After career-making turns for Jason Statham (The Meg, Hobbs & Shaw) and Guy Ritchie (The Gentlemen, Sherlock Holmes) more than two decades ago in back-to-back, Quentin Tarantino-inspired films, Lock, Stock and Two Smoking Barrels and Snatch, their collaboration abruptly ended with the poorly received Revolver sixteen years ago. A lifetime ago in purely cinematic terms. While both Statham and Ritchie’s respective careers as action-star and director-for-hire continued steadily upward (minus the occasional misstep), a cinematic reunion, while not inevitable, seemed like it was just a matter of time, convenience, and availability before it actually happened. Spoiler alert: It happened.

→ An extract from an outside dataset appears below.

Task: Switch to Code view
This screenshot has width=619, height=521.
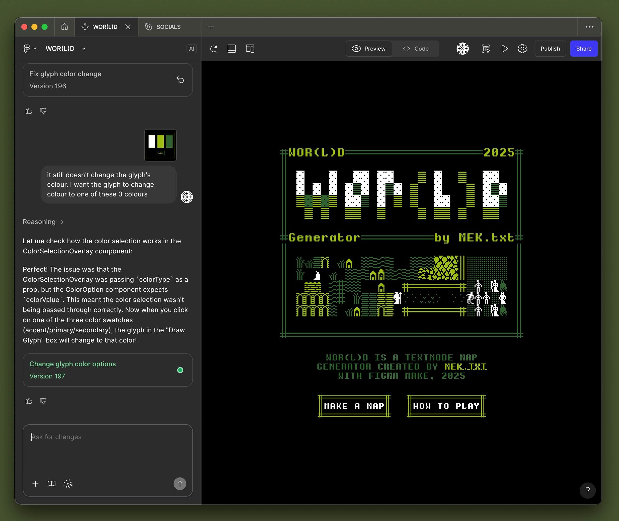Action: tap(416, 49)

That fourth collaboration, Wrath of Man, centres on an international man of mystery, Patrick “H” Hill (Statham), a newly hired armoured car guard with a special set of skills and the amorality to protect the company’s daily transfers of cash across a worn-out, worn-down, unglamorous Los Angeles in desperate need of infrastructure investment. It’s the LA we rarely see on film unless gangsters, thieves, and criminal cops are involved (see Heat, Den of Thieves, and Sabotage, among others). Nicknamed “H” by another borderline obnoxious, perpetually gregarious, guard, Bullet (Holt McCallany), Hill is intensely withdrawn, indisposed to sharing the guards’ off-color, homophobic or misogynistic banter, and preternatural calm while barely hiding a rage-filled temperament.
Later, Bullet’s tossed-off comment about “H” also standing in for “Jesus H(ell). Christ” comes to bloody, headshot-filled fruition when H responds to an attempted armoured car hijacking with ruthless, bone-chilling efficiency—dispatching two SUVs filled with under-prepared robbers without breaking a sweat, losing his breath, or wasting a single bullet. He only shows a glimmer of emotion—in this case, disappointment—when the last robber standing (or rather, writhing in anguish as he dies choking on his own blood) can’t answer his demand for a “name.” Lauded by his bosses as a late-stage capitalist hero and treated with a mixture of wary respect and a measure of distrust by co-workers curious about his past, H and his decision for joining the armored car company, months after another robbery left two guards and a civilian dead, predictably begins to sharpen into focus.
Working from an adaptation of a 2004 French crime-thriller, Le Convoyeur (“Cash Truck”), written alongside Marn Davies and Ivan Atkinson, Ritchie employs his usual bag of narrative and cinematic tricks, breaking up a relatively linear story into sizeable chunks that pivot on the earlier armoured car heist—flashing back and forward repeatedly and adding ominous-sounding chapter titles along with the usual hard-R ultra-violence typical of Ritchie’s non-Hollywood work. The flashback structure fills in H’s backstory along with those of the heist crew led by Jackson (Jeffrey Donovan), an ex-Army veteran with money troubles and an eagerness to get back into the “game” (urban warfare). They also happen to be responsible for the botched armoured car robbery seen briefly in the opening scene.
Switching from H and his straightforward, revenge-fuelled mission to the heist crew might add intentional narrative complexity to Wrath of Man, but coming as it does near the halfway mark rather than earlier in the film not only bifurcates audience focus between the H and not-H storylines, but it also leaves H and with him, Statham, waiting on the sidelines for long stretches of time. Even the climax—a supposedly well-planned frontal assault on an extremely well-fortified location—leaves H literally incapable of stepping in or stepping up to participate until practically the very last moment. That’s fine for a film like Heat or any number of imitators since it premiered a quarter of a century ago, but Wrath of Man was meant, not to mention billed, as a star vehicle for Statham and not an ensemble piece.
The fault there, of course, might sit more with the marketing department than Ritchie or Statham, but mixing in so many characters, backstories, and subplots comes at an inevitable cost. Wrath of Man is a shallow, surface-deep actioner that works as neither a standalone Statham film nor an ensemble crime film with something to say about late-stage capitalism (intentionally or not), the nature of 21st-century heroism (don’t do it unless you’re Jason Statham), and the moral or ethical cost, if any, of vigilante justice in a deeply unjust and corrupt world.
Wrath of Man opens in North American movie theatres today.